» **Data under study**:
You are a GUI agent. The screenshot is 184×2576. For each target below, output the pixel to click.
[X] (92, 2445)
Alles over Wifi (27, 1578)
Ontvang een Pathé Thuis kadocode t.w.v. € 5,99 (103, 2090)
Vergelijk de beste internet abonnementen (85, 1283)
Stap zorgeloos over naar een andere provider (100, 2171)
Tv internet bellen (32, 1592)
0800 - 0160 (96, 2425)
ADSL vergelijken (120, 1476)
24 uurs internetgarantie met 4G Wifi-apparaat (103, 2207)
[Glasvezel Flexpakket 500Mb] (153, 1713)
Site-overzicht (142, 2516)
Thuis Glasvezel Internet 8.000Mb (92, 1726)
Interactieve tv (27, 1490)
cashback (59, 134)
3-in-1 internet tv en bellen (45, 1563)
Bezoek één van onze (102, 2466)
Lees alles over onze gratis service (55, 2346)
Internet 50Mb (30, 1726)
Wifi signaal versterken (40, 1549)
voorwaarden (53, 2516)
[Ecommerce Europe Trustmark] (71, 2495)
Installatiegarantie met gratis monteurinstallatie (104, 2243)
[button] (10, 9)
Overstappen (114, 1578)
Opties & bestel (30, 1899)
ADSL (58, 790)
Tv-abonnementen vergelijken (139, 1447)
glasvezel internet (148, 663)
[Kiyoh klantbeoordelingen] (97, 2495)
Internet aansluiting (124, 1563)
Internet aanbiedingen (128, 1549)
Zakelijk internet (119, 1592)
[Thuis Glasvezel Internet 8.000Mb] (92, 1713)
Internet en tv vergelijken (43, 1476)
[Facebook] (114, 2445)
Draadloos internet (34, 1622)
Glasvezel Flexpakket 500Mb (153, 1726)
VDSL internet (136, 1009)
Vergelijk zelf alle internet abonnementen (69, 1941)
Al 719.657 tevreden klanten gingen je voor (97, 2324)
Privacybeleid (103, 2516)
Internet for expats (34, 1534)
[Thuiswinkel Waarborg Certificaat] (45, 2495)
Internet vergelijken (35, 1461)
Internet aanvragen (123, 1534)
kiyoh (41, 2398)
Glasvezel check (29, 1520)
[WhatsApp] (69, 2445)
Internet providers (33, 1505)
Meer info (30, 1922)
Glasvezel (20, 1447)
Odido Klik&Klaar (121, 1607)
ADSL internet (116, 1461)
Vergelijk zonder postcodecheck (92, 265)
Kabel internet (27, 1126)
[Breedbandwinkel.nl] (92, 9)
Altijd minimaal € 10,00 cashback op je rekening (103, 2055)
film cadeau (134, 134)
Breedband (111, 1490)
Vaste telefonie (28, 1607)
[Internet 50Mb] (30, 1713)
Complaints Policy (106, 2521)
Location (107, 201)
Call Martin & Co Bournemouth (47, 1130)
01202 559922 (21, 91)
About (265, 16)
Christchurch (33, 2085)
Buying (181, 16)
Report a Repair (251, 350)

» **What is required**: All lines from the listing above that include "gratis" should be shown.

» **Your response**:
Lees alles over onze gratis service (55, 2346)
Installatiegarantie met gratis monteurinstallatie (104, 2243)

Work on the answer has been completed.